EXTRACT:
QUIZ: Are You A Romantically Challenged Lawyer? | Are You Romantically Challenged?

First published in the June 2006 issue of California Lawyer

You’re at a party, bar, book store, police station, restaurant, gym, court house, Whole Foods, coffee place, dry cleaners, car wash, dog park, impound lot, or your shrink’s waiting room, and you strike up a conversation with an attractive person. Inevitably, you’re asked the dreaded question: “What do you do?”

You consider lying. You imagine all the interesting things you could’ve done with your life if only you hadn’t decided to go to law school. You wonder for the millionth time how you could’ve possibly fallen for that “there’s lots of things you can do with a law degree” line. Eventually you shrug and answer “I’m a lawyer.”

Typically, this admission is greeted by one of three responses: (a) “Not another lawyer!”; (b) “Really, my ____ is a lawyer, do you know ____ ?”; or (c) a broad smile where you can just see the person calculating how much money you make in his or her head. No wonder lawyers have so much trouble finding true love.

The world is filled with romantically challenged lawyers. Answer the following ten questions to find out if you’re one of them.

1. You unlock the front door after another long day at the office and you hear "How was your day, dear?" You respond with?

"Why do you need to know?"
"That's not important. How was your day darling?"
"Has it only been one day?"
"When did the plant learn to talk?"

2. Where are you most likely to be found on a Sunday afternoon?

In the office working. Where else would you be?
In the office pretending to be working, but really surfing the net on the firm's T-1 line.
Shopping for a new outfit so the next time you're lucky enough to get a date, you won't have to wear a suit.
Out on the golf course schmoozing a potential client.

3. Your firm has just hired a cute new lawyer (hereinafter "Lawyer L"). You're thinking?

I'd sleep with Lawyer L.
I wonder if Lawyer L's single.
Great, maybe I can dump some of my work on Lawyer L.
I can't believe they hired Lawyer L! The last thing I need is more competition.

4. The firm moves Lawyer L into the office next to yours. You?

Bring Lawyer L a Grande Starbucks Mocha Latte and offer to introduce Lawyer L to the rest of the office.
Noncommittally suggest to Lawyer L that maybe the two of you can grab a coffee some time.
Wait until Lawyer L leaves for lunch, then sneak into Lawyer L's office and drop your new assignment on Lawyer L's chair.
Hang out in the hallway until you see a senior partner, then shake your head in mock disbelief and shout to no one in particular that you can't believe Lawyer L is going out to lunch when you haven't even had a day off in the last year.

5. After a few weeks of harmless hallway chit chat, Lawyer L noncommittally suggests that the two of you have lunch together some time. You respond with?

A polite no thank you. You haven't eaten lunch anywhere other than your desk in the last four years.
An equally noncommittal yes.
You tell Lawyer L that's a great idea, then pull out your Treo and start suggesting dates.
You snarkily reply that while its obvious Lawyer L isn't interested in making partner, you still are.

MATERIAL:
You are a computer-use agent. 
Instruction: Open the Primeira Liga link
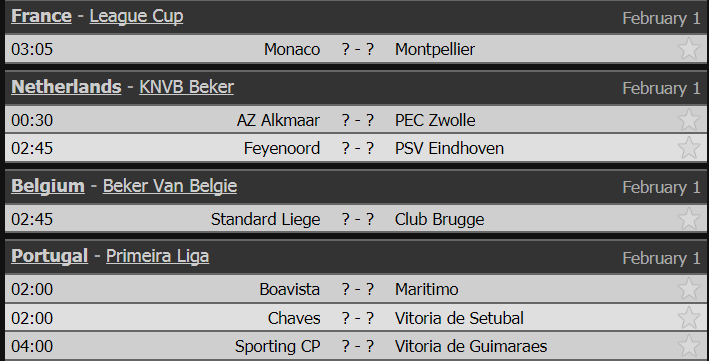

...

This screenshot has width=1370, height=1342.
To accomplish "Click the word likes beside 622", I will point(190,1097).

WRITTEN INSTRUCTION 1: What are the four replies the lawyer quiz offers for when someone at home asks "How was your day, dear?"
WRITTEN INSTRUCTION 2: In the lawyer quiz, why does one Sunday-afternoon choice involve shopping for a new outfit?
WRITTEN INSTRUCTION 3: Reproduce everything in the lawyer quiz from "Typically, this admission" down to "finding true love.".
The material above isn't needed for this.

TASK ANSWER 1:
1. "Why do you need to know?"
2. "That's not important. How was your day darling?"
3. "Has it only been one day?"
4. "When did the plant learn to talk?"

TASK ANSWER 2: The new outfit is meant for a future date. That way, the next time you're lucky enough to get one, you won't have to wear a suit.

TASK ANSWER 3:
Typically, this admission is greeted by one of three responses: (a) “Not another lawyer!”; (b) “Really, my ____ is a lawyer, do you know ____ ?”; or (c) a broad smile where you can just see the person calculating how much money you make in his or her head. No wonder lawyers have so much trouble finding true love.